Section 9 governs everything that gets attached to the contract and any custom terms added beyond the standard form. While this section can look administrative, it often carries the highest long-tail risk in a transaction.
Attachments and additional terms do not usually determine whether the deal proceeds — they determine how the deal must be carried out and what happens when something goes wrong.
A common misunderstanding for clients (and newer REALTORS®) is assuming all contract clauses operate the same way. They do not.
Conditions
Must be satisfied or waived by the agreed Condition Day
If not satisfied or waived, the contract ends automatically
Terms
Are contractual obligations
If not performed, the contract does not automatically end
The affected party must decide how to respond (enforce, negotiate, or pursue remedies)
If a clause is meant to protect a party’s ability to proceed or walk away, it likely belongs in Section 8 (Conditions) — not buried as a term in Section 9.
(Seller Financing · Mortgage Assumption · Other Value)
The Financing Schedule is used whenever the purchase involves anything other than a standard new mortgage and cash. This schedule must align with what lenders and lawyers will see.
Seller financing means the seller is lending funds to the buyer as part of the purchase.
Why this matters:
Primary lenders may refuse or restrict financing
Priority of charges must be clear
Seller financing must be fully disclosed to all lenders
Seller financing can help buyers — but only when properly structured and disclosed.
Mortgage assumption allows the buyer to take over the seller’s existing mortgage.
Important realities:
Assumptions require lender approval
Buyers must qualify under current lender rules
Fees may apply
Not all mortgages are assumable
Never assume an assumption will work — it is lender-controlled, not contract-controlled.
“Other Value” captures any non-standard contribution of value being used toward the purchase price that is not a traditional mortgage or straight cash.
This can include assets and borrowed or private funds.
Assets of Value
another house, condo, cabin, or parcel of land
recreational properties
vehicles (cars, RVs, boats)
other tangible assets agreed to by the parties
Borrowed or Financial Sources
personal loans
family loans or gifts
lines of credit
second mortgages
If an asset is used, the contract must clearly explain:
what the asset is
how it is being valued
whether it is transferred, sold, or credited
when and how the value is applied
Why this matters
lenders require full visibility into sources of value
undisclosed value can void financing approval
lenders may require registration on title
legal, tax, and priority issues may arise
inconsistencies between contract, lender, and lawyer can delay or derail closing
“Other Value” is not filler language — it is a risk-alignment tool.
The Tenancy Schedule confirms who occupies the property and under what terms. It directly affects:
possession
income
buyer expectations
compliance with Alberta tenancy legislation
Key reminders:
Fixed-term leases survive the sale
Periodic tenancies require statutory notice
Buyers inherit tenants — not intentions
Never assume vacancy without written verification.

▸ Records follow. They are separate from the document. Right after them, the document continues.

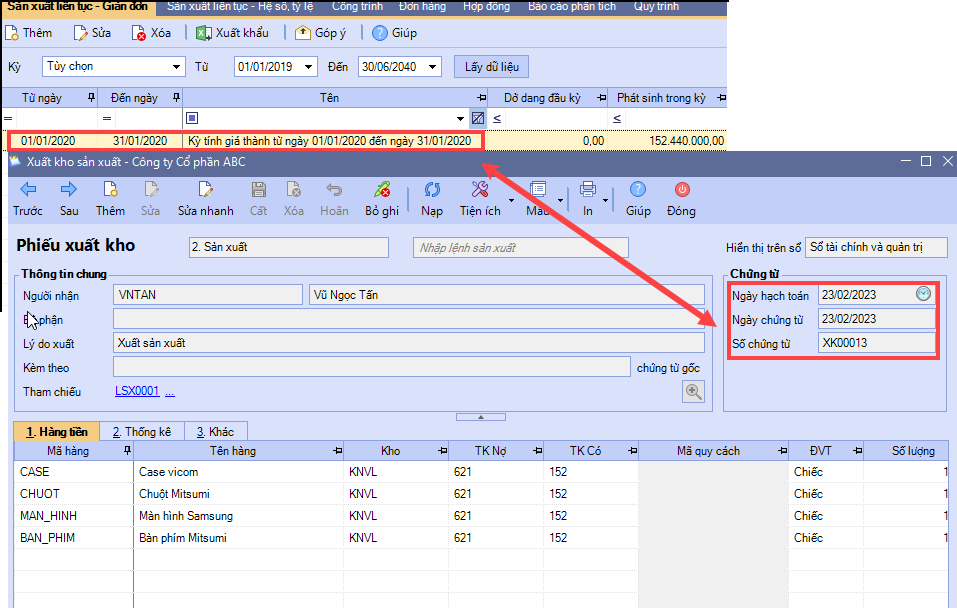Image resolution: width=957 pixels, height=608 pixels.
Task: Click the Sửa nhanh quick edit icon
Action: (x=205, y=189)
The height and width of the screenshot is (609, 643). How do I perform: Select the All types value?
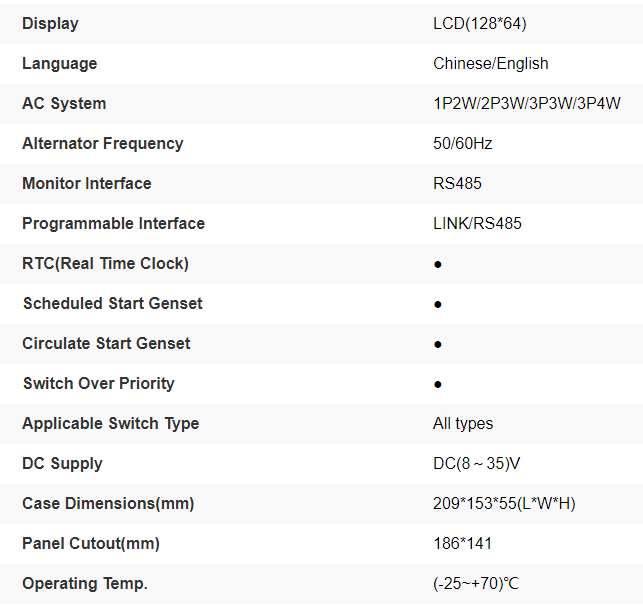pos(463,423)
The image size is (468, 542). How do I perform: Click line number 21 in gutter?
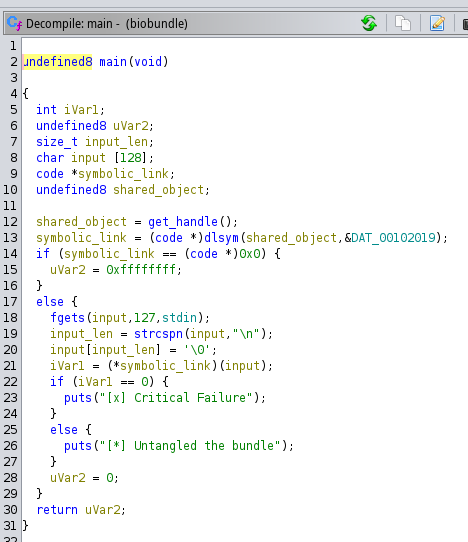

Used when a manufactured or mobile home is included in the sale.
Critical distinction:
Owned land → treat like traditional real property
Leased land → buyer must qualify with the park or landlord
If the land is leased:
include a condition requiring lease approval
confirm lease fees
verify transfer requirements
Failure here often surfaces late — and can collapse an otherwise firm deal.
This schedule supports the Sale of Buyer’s Property condition in Section 8 and creates real pressure on buyers.
It allows:
continued marketing by the seller
seller notice if another offer is accepted
forced removal of all buyer conditions within a defined time
This schedule carries high buyer risk, especially in competitive markets.
REALTORS® must:
explain notice mechanics clearly
ensure buyers understand removal pressure
diarize timelines meticulously
An addendum is used only when additional space is required.
It may include:
renovation details
additional names
expanded terms
clarifications
Important:
an addendum is not an amendment
it forms part of the original contract
Additional schedules may include:
photos
work specifications
disclosures
special terms
Anything attached becomes part of the contract.
If it matters, it must be attached.
“Other Terms” are custom clauses added to address matters not fully covered by the standard form. Once accepted, they become binding obligations.
Unlike conditions:
failure to comply does not automatically end the contract
disputes often arise after completion, not before
remedies depend on timing, wording, and legal interpretation
Poor drafting here creates post-closing conflict.
Section 9.2 works with Section 3(j):
Written changes override pre-printed clauses.
Best practice:
strike conflicting printed clauses
ensure clarity
initial all changes
Courts often favour the party who did not draft ambiguous wording.
using a term when a condition is required
attaching schedules without explaining consequences
assuming lenders will accept complex financing
overlooking tenancy implications
underestimating buyer pressure in Sale of Buyer’s Property schedules
Section 9 doesn’t look dramatic — but it carries long-tail risk.
Attachments and terms:
shape possession
affect financing
define obligations
survive acceptance
Handled well, they clarify expectations.
Handled poorly, they create disputes long after conditions are removed.